После этого я начал экспериментировать с формой и размером треугольников, составленных из пирамидок. Ограниченность размеров моего и соседнего кабинетов и лабораторий не позволила дать окончательного ответа. Поэтому волей-неволей пришлось расширить испытательный полигон за пределы нашего здания.
Перед уходом домой, прямо у себя в кабинете, я составил из пирамидок треугольник, не забыв направить вершину D в сторону своей квартиры. Определиться по сторонам света и по карте вышло не сразу, зато теперь я точно знаю, что если пройду сквозь стену своей лаборатории, противоположную входной двери, и пройду по прямой километров десять, то окажусь прямо у себя дома. На письменный стол я положил спортивный костюм, справедливо полагая, что моему дублю неприятно будет провести четыре часа, отведенные ему в этом мире, в голом виде. Чем я еще могу помочь себе, зеркальному? Кофеваркой он пользоваться умеет, где хранится запас сигарет – знает. В любых других письменных инструкциях необходимости нет: в момент появления в треугольнике, Траутман-2 будет знать всё то, что знаю я. Одним словом, осталось упаковать мой комплект пирамидок и можно двигать домой. Белая пирамидка, она же – тетраэдр T, находятся уже в квартире Петрова, вместе с золотом. Я не спеша уложил пирамидки в сумку и подошел к двери. Кажется, можно идти. Ничего не забыл? Забыл, конечно! Вернулся к компьютеру, стоящему на столе, и развернул веб-камеру так, чтобы она смотрела на треугольник, составленный из пирамидок. Затем включил таймер. Теперь без десяти восемь начнется видеозапись, и я, наконец, смогу посмотреть со стороны, как это всё происходит, если, конечно, что-нибудь произойдет. Свет в лаборатории я, разумеется, оставил включенным – мне совсем не хотелось вдруг очутиться в темноте.

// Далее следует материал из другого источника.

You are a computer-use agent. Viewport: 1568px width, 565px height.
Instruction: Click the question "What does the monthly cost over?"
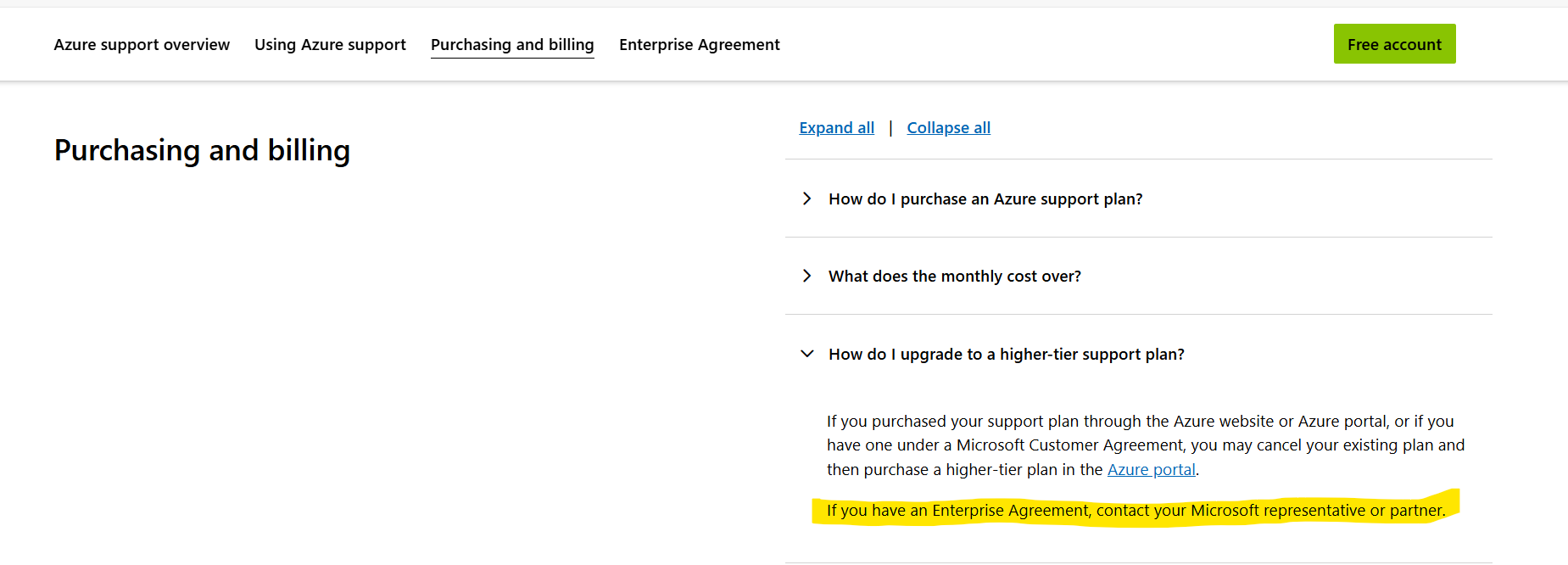coord(954,276)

До дома я добрался на такси – Петров был категорически против того чтобы я перевозил наши пирамидки в метро. Неспешно поужинав, я взглянул на часы – без четверти восемь. Можно потихоньку начинать. Я составил треугольник, встал в его центре и набрал номер Петрова.
– Готов, Траутман? – услышал я знакомый голос.
– Да, можешь поджигать. Хотя, подожди секунду, я на пол сяду, – припомнилось, что в прошлый раз я копировал себя, вольготно развалившись на стуле, и мой дубль был ко мне в большой претензии, крепко приложившись кобчиком и затылком об пол: стула в его треугольнике, разумеется, не было.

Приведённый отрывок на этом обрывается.